I confess that I don't understand George's remarks about indexes. A multi-thread dump does't use any index (as far as I know) -- it just deals with a block of records within separate ranges of recid ... or have I missed something?
Binary dump does use an index. That is how it finds the records and determines their order in the dump file(s), and thus in the resulting table in the target. You use the
-index n
option to specify the dump index.
Source:
https://docs.progress.com/bundle/openedge-database-management/page/PROUTIL-DUMP-qualifier.html
Example: dumping customer from sports2020 via the primary index (CustNum):
$ proutil s2k20 -C dump customer dump -thread 1
OpenEdge Release 12.7 as of Fri Apr 21 08:45:41 EDT 2023
Threads number is not specified.
Maximum number of threads running is 2. (14774)

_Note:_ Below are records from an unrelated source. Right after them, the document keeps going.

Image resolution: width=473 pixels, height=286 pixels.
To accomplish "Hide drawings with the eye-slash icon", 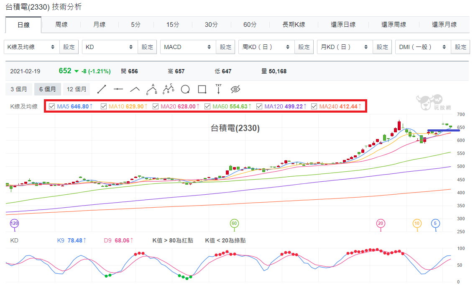I will click(x=235, y=89).
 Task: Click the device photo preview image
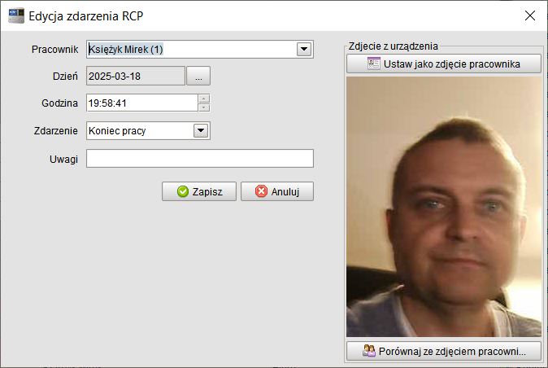tap(443, 208)
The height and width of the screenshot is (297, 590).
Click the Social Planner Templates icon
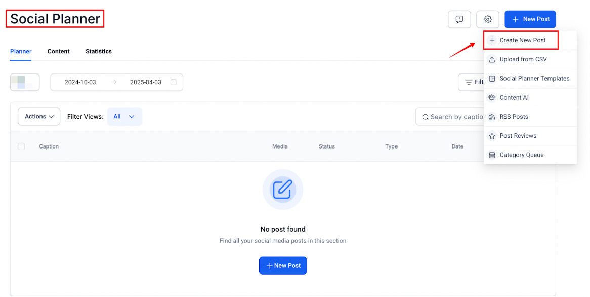point(492,79)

Using index CustNum (13) for dump of table customer. (17813)
Thread 140132717238592 dumped
222 records for bracket 2. (17816)
Thread 140132718250304 dumped
895 records for bracket 1. (17816)
Binary dump started 2 threads. (14776)
Dumped 1117 records. (13932)
Binary Dump complete. (6254)
This explains George's comment on how the Progress code chooses the thread count. The idxblockreport provides a textual depiction of the index B-tree. We can see that for the index Customer.CustNum, the root block in the tree contains two entries:
Code:
$ proutil s2k20 -C idxblockreport customer.custnum
OpenEdge Release 12.7 as of Fri Apr 21 08:45:41 EDT 2023
BlockSize = 8192 Block Capacity = 8100
Number Length On Length Delete
of of Delete of Chain Percent
DBKEY Level Entries Entries Chain Size Type Utilized
1664 1 2 21 0 0 root 0
1728 2 896 8092 0 0 leaf 99
1696 2 222 2010 0 0 leaf 24
Index Block Report completed successfully.
The entries in the root block, dbkey 1664, point to the two leaf blocks with dbkeys 1728 and 1696. So one thread dumps records pointed to by the leaf-level entries in the left side of the tree, and the other thread dumps the records for the right side of the tree. George's point is that the B-tree can have more than two paths from the root block, so a binary dump with -thread 1 might choose a different number of threads, depending on how many blocks there are at the second level, i.e. how many entries are in the root block (the first level).
Note also that in this case, the threads did not do equal work. One dumped 222 records and the other dumped 895 records.
Side note: leaf blocks are the blocks in the bottom level of the B-tree. They contain the pointers to the records. In the example above, the index had only two levels: the root block and the leaf level, because this is a very small table. Large tables will have more levels (typically three to five) in their B-trees. The number of B-tree levels in an index is shown in the Index Block Summary of proutl dbanalys/idxanalys:
Code:
Table Index Fields Levels Blocks Size % Util Factor
PUB.Customer
CustNum 13 1 2 3 9.9K 41.3 2.2
For dumping without an index, you may be thinking about
-index 0
. This follows the table's cluster chain to find the records in their per-cluster physical order, so it is only possible for a table in a Type 2 area. But a consequence is that the dump order of the records is indeterminate, which may not be desirable.
$ proutil s2k20 -C dump customer dump
-index 0
OpenEdge Release 12.7 as of Fri Apr 21 08:45:41 EDT 2023
Performing table scan for dump of table customer. (14653)
Dumped 1117 records. (13932)
Binary Dump complete. (6254)
A simple visual depiction of a B-tree:
Note that in this B-tree, the root block (19) has two paths: to block 7 and its child nodes, on the left; and to block 37 and its child nodes, on the right.
Source:
Again, this example shows two child nodes below the root, but the kind of B-tree used in Progress indexes (Prefix B+ tree, I think?) can have multiple children below a parent node.